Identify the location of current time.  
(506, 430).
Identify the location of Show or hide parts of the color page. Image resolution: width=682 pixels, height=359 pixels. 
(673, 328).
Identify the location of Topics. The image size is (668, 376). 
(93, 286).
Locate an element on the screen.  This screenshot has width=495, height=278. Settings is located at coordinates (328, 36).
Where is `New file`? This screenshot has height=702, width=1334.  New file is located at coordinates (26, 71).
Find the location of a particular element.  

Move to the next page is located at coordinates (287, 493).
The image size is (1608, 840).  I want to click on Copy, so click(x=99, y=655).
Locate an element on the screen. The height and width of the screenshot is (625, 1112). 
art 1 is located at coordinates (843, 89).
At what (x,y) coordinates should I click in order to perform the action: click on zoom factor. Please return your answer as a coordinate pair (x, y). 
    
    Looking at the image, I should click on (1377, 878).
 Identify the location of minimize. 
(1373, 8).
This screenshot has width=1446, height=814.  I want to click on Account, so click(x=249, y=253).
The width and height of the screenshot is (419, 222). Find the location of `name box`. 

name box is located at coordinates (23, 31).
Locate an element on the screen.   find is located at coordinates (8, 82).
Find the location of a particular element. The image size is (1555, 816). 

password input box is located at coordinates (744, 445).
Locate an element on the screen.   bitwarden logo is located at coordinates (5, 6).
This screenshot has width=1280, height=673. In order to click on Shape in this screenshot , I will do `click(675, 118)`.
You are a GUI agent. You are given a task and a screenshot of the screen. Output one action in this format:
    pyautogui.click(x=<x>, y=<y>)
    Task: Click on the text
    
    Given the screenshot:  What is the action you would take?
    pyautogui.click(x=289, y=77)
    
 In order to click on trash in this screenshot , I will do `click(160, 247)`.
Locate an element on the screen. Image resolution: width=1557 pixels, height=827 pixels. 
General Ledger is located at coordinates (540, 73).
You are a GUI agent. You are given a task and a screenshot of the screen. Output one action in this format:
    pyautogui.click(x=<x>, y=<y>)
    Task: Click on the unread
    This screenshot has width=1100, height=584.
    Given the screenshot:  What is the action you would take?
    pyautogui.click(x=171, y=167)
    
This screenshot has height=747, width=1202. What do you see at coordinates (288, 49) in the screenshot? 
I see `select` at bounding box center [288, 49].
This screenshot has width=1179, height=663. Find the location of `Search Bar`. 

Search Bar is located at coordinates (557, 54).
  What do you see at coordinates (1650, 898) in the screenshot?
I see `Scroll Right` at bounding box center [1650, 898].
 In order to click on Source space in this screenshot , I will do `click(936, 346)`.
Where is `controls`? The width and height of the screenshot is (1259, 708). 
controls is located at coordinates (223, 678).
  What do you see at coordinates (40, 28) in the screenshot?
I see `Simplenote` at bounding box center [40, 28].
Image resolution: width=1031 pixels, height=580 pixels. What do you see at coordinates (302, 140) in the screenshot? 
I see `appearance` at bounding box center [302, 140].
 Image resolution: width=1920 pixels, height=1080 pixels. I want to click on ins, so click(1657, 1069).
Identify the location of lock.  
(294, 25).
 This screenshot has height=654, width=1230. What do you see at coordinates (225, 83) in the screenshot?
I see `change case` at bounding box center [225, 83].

════════

DO THIS: Format every line of the records above as a Markdown table with two columns, n for the row number and Line for the line itself, and skip the blank lines.

EXERCISE RESPONSE:
| n | Line |
|---|---|
| 1 | Identify the location of current time.   |
| 2 | (506, 430). |
| 3 | Identify the location of Show or hide parts of the color page. Image resolution: width=682 pixels, height=359 pixels.  |
| 4 | (673, 328). |
| 5 | Identify the location of Topics. The image size is (668, 376).  |
| 6 | (93, 286). |
| 7 | Locate an element on the screen.  This screenshot has width=495, height=278. Settings is located at coordinates (328, 36). |
| 8 | Where is `New file`? This screenshot has height=702, width=1334.  New file is located at coordinates (26, 71). |
| 9 | Find the location of a particular element.   |
| 10 | Move to the next page is located at coordinates (287, 493). |
| 11 | The image size is (1608, 840).  I want to click on Copy, so click(x=99, y=655). |
| 12 | Locate an element on the screen. The height and width of the screenshot is (625, 1112).  |
| 13 | art 1 is located at coordinates (843, 89). |
| 14 | At what (x,y) coordinates should I click in order to perform the action: click on zoom factor. Please return your answer as a coordinate pair (x, y).  |
| 15 |     Looking at the image, I should click on (1377, 878). |
| 16 |  Identify the location of minimize.  |
| 17 | (1373, 8). |
| 18 | This screenshot has width=1446, height=814.  I want to click on Account, so click(x=249, y=253). |
| 19 | The width and height of the screenshot is (419, 222). Find the location of `name box`.  |
| 20 | name box is located at coordinates (23, 31). |
| 21 | Locate an element on the screen.   find is located at coordinates (8, 82). |
| 22 | Find the location of a particular element. The image size is (1555, 816).  |
| 23 | password input box is located at coordinates (744, 445). |
| 24 | Locate an element on the screen.   bitwarden logo is located at coordinates (5, 6). |
| 25 | This screenshot has width=1280, height=673. In order to click on Shape in this screenshot , I will do `click(675, 118)`. |
| 26 | You are a GUI agent. You are given a task and a screenshot of the screen. Output one action in this format: |
| 27 |     pyautogui.click(x=<x>, y=<y>) |
| 28 |     Task: Click on the text |
| 29 |     Given the screenshot:  What is the action you would take? |
| 30 |     pyautogui.click(x=289, y=77) |
| 31 |  In order to click on trash in this screenshot , I will do `click(160, 247)`. |
| 32 | Locate an element on the screen. Image resolution: width=1557 pixels, height=827 pixels.  |
| 33 | General Ledger is located at coordinates (540, 73). |
| 34 | You are a GUI agent. You are given a task and a screenshot of the screen. Output one action in this format: |
| 35 |     pyautogui.click(x=<x>, y=<y>) |
| 36 |     Task: Click on the unread |
| 37 |     This screenshot has width=1100, height=584. |
| 38 |     Given the screenshot:  What is the action you would take? |
| 39 |     pyautogui.click(x=171, y=167) |
| 40 | This screenshot has height=747, width=1202. What do you see at coordinates (288, 49) in the screenshot?  |
| 41 | I see `select` at bounding box center [288, 49]. |
| 42 | This screenshot has width=1179, height=663. Find the location of `Search Bar`.  |
| 43 | Search Bar is located at coordinates (557, 54). |
| 44 |   What do you see at coordinates (1650, 898) in the screenshot? |
| 45 | I see `Scroll Right` at bounding box center [1650, 898]. |
| 46 |  In order to click on Source space in this screenshot , I will do `click(936, 346)`. |
| 47 | Where is `controls`? The width and height of the screenshot is (1259, 708).  |
| 48 | controls is located at coordinates (223, 678). |
| 49 |   What do you see at coordinates (40, 28) in the screenshot? |
| 50 | I see `Simplenote` at bounding box center [40, 28]. |
| 51 | Image resolution: width=1031 pixels, height=580 pixels. What do you see at coordinates (302, 140) in the screenshot?  |
| 52 | I see `appearance` at bounding box center [302, 140]. |
| 53 |  Image resolution: width=1920 pixels, height=1080 pixels. I want to click on ins, so click(1657, 1069). |
| 54 | Identify the location of lock.   |
| 55 | (294, 25). |
| 56 |  This screenshot has height=654, width=1230. What do you see at coordinates (225, 83) in the screenshot? |
| 57 | I see `change case` at bounding box center [225, 83]. |